A spokesman for the Iranian United Nations Mission in New York, Ramin Rafi, denounced the letter, calling the signers "tools of a terrorist organization."

Dymally's press secretary, Marwan Burgan, refused to disclose those who signed. Dymally did not return phone calls.

Iranian officials have denied involvement in the Rajavi assassination. Rafi blamed it on Mojahedin "internal differences."

Opposition leaders have charged that Iranian officials in Geneva were infuriated by Kazem Rajavi's effectiveness in discrediting a report last February on the human rights situation in Iran by Galindo Pohl, a U.N. investigator.

The slain man's widow, Michelle Rajavi, said she is convinced the mildly worded report by Pohl, a Salvadoran lawyer who visited Iran last winter for the U.N. Human Rights Commission in Geneva, cleared the way for her husband's assassination.

Swiss police said some of the passports of the 13 implicated in the killing were issued in Tehran on the same date and that most of the individuals flew to Switzerland together from Tehran, using consecutively numbered tickets.
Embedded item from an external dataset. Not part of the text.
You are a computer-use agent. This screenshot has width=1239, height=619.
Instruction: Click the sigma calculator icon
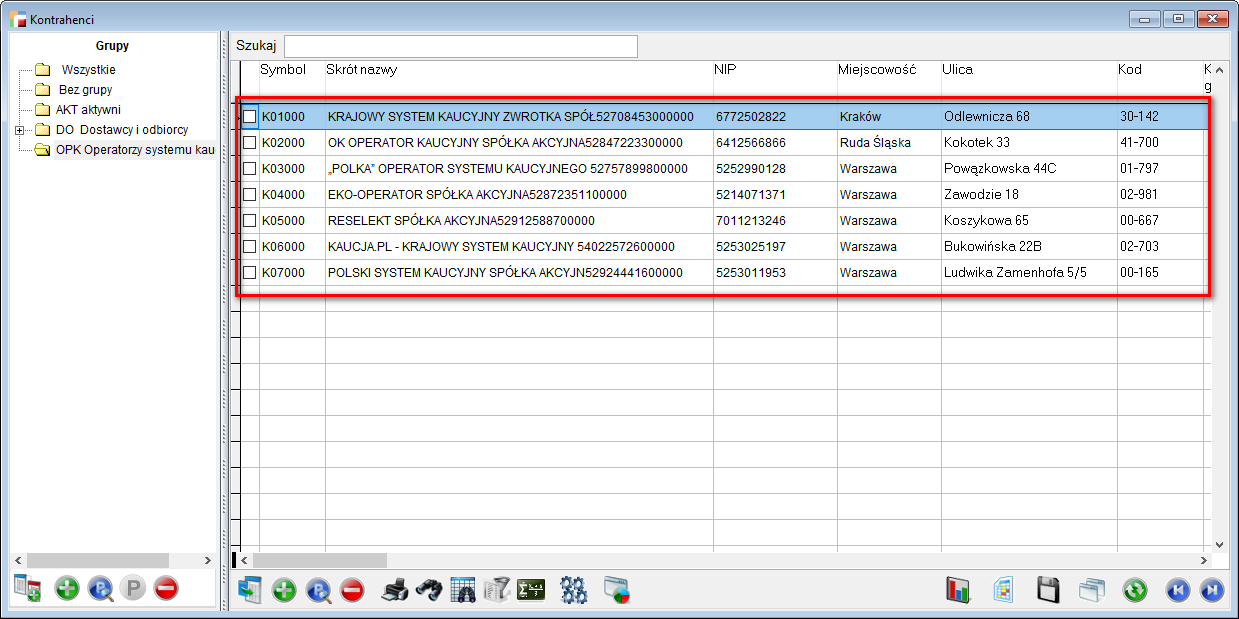[531, 590]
Several, police said, flew to Vienna right after the shooting.

Rajavi's widow and another brother-in-law, Paris cardiologist Saleh Rajavi, visited the United States this month to denounce what they call Tehran's "terrorist-diplomat" network in Europe, centered in Geneva.

The widow said she fled Switzerland last month because of harassment from unidentified Iranians.

The visiting Rajavis also protested a planned new U.N. human rights evaluation of Iran this summer by Pohl, whose earlier report was called a whitewash by critics in Congress and Europe.

His February report dismissed as "speculation" reports of political prisoners' executions on trumped-up drug charges. Pohl said Iran had held no public executions for five months, despite numerous accounts in government-owned newspapers of public beheadings and hangings.

Dymally's letter pointed out that the State Department's last annual global terrorism report brands Iran "the most active state sponsor" of terrorism in 1989, having backed 28 terrorist incidents and assassinations of "at least five Iranian dissidents" during the year.

Rafi said Iran has "already rejected" the report.

Officials at State, while defending Pohl, agreed this month that his report, based heavily on statements and witnesses supplied by the Tehran regime, was "not an accurate reflection" of Iran's human rights situation, and they expressed hope that the regime would be more "forthcoming" on his next visit.